▸ **Given data**
**********

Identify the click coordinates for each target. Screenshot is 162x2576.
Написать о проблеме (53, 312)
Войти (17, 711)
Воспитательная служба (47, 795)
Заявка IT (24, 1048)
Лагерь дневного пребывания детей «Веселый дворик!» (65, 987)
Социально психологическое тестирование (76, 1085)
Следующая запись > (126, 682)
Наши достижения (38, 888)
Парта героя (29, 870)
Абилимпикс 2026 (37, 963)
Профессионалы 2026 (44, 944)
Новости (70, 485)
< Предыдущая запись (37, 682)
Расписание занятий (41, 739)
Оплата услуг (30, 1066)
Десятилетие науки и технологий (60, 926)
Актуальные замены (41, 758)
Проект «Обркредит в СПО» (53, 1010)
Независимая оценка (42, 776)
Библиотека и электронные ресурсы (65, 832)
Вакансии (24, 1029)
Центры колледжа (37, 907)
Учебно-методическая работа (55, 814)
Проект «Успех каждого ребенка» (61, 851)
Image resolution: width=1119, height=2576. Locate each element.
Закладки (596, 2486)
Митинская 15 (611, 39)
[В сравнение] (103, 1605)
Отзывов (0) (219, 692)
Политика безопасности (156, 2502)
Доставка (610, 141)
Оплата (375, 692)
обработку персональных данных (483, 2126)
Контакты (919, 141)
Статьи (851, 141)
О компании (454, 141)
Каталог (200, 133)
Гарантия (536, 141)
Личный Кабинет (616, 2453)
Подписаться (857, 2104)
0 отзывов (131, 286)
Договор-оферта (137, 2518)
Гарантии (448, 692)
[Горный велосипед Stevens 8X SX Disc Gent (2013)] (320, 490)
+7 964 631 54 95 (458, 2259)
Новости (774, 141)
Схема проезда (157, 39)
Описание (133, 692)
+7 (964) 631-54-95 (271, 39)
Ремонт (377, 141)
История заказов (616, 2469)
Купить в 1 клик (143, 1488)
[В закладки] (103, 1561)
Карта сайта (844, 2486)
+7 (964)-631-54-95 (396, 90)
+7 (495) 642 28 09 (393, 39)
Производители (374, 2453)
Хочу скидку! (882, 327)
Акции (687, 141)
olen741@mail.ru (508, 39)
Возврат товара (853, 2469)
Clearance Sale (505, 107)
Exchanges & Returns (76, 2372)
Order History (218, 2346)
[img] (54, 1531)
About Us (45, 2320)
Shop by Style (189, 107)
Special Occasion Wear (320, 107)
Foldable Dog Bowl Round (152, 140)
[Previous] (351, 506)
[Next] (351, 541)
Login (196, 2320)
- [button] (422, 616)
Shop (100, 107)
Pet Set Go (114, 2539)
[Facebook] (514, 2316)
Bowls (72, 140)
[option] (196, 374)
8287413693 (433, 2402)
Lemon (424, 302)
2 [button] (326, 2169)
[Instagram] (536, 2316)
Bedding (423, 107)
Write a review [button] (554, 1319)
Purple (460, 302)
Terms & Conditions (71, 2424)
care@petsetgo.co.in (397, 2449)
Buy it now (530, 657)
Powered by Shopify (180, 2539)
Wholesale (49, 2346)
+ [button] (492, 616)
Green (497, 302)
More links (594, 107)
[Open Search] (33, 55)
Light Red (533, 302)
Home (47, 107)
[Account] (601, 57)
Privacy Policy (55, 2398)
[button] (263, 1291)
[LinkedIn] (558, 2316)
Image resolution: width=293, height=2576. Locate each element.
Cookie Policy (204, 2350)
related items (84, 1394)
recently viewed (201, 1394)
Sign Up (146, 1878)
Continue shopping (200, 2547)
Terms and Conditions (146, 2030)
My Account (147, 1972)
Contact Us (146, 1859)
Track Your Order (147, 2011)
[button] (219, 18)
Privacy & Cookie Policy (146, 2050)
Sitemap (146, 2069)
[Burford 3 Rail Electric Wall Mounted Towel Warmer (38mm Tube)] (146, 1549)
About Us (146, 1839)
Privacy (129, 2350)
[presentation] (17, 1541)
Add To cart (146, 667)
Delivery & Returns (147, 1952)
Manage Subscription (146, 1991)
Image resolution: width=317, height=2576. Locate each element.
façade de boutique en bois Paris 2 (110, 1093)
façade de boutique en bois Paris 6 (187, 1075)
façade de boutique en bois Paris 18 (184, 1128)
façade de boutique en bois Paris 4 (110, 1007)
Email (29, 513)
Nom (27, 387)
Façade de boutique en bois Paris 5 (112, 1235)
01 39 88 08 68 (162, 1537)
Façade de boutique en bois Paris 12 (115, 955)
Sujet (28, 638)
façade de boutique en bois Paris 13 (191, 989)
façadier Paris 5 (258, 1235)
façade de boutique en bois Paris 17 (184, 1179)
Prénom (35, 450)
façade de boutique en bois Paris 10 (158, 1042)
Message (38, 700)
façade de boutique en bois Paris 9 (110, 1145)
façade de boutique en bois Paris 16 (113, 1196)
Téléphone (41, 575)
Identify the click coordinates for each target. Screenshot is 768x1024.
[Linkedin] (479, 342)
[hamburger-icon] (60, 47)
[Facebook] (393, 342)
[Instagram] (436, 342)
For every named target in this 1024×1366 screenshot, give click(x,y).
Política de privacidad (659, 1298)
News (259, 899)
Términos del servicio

**********

▸ **What to do**
Repeat exactly the lines that run from the opening of the listing through the line holding "Социально психологическое тестирование". Leave out everything else.

▸ **Answer to this exercise**
Identify the click coordinates for each target. Screenshot is 162x2576.
Написать о проблеме (53, 312)
Войти (17, 711)
Воспитательная служба (47, 795)
Заявка IT (24, 1048)
Лагерь дневного пребывания детей «Веселый дворик!» (65, 987)
Социально психологическое тестирование (76, 1085)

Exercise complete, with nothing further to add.